- [EXCERPTED RECORDS]
=== Section Start ===

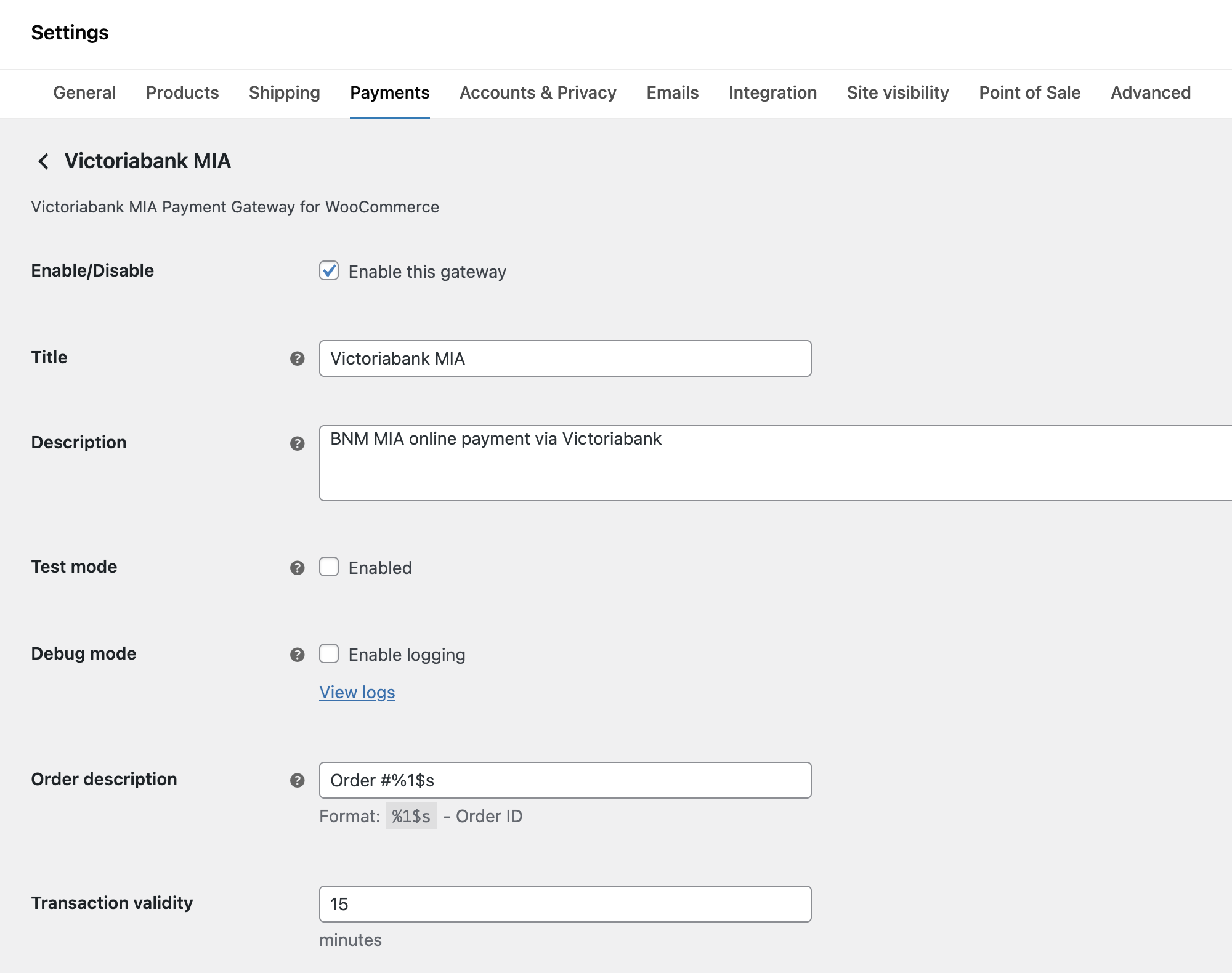Enable Test mode
Image resolution: width=1232 pixels, height=973 pixels.
[329, 567]
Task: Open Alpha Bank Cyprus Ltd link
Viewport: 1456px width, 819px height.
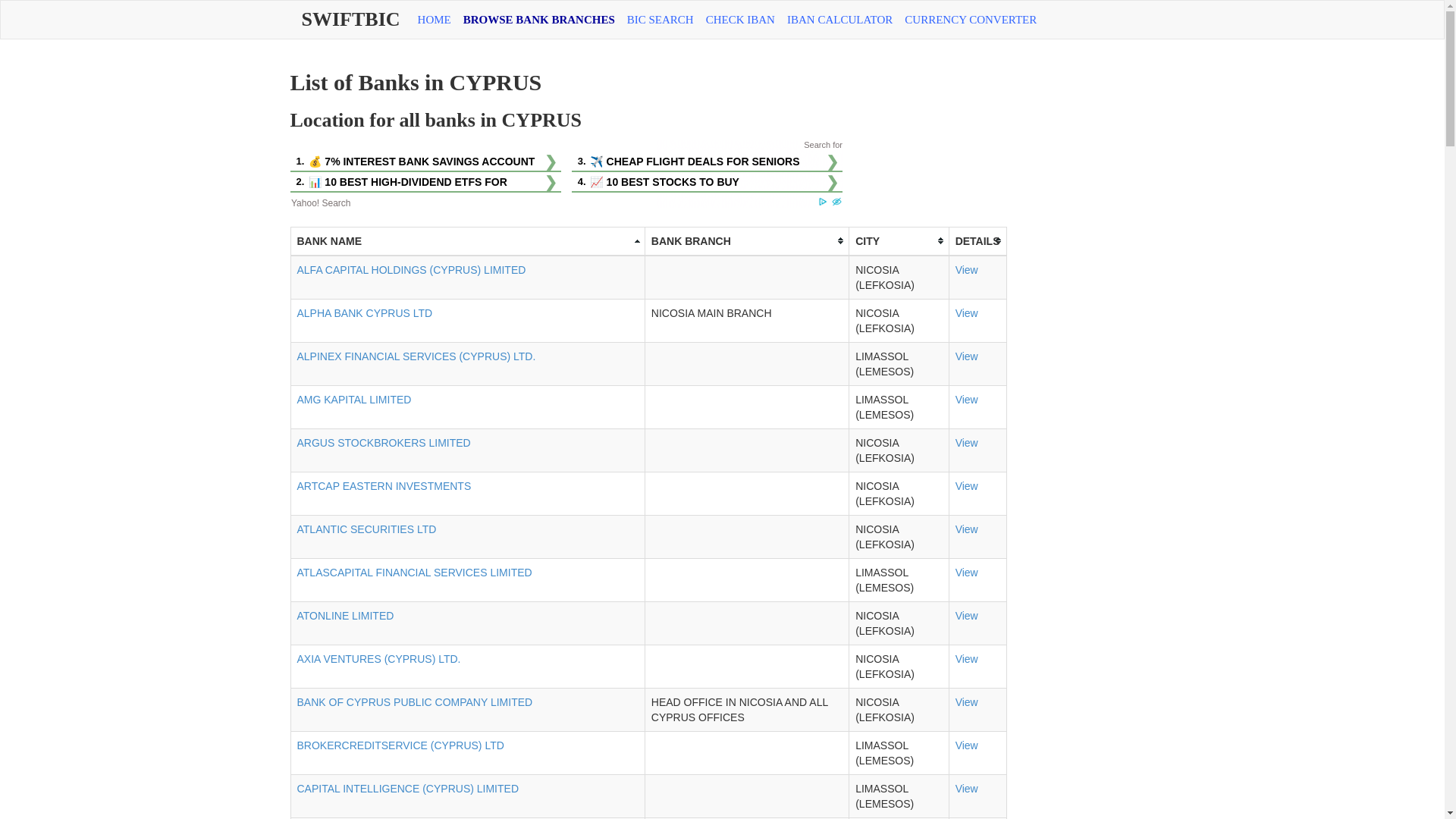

=== Section End ===

- [WORK TO COMPLETE] Only the lines from the one with "Task: Open Alpha Bank Cyprus Ltd link" through the final line of the data should be written out, exactly and including both ends. Skip the pictures.

- [SOLVED PROBLEM]
Task: Open Alpha Bank Cyprus Ltd link
Viewport: 1456px width, 819px height.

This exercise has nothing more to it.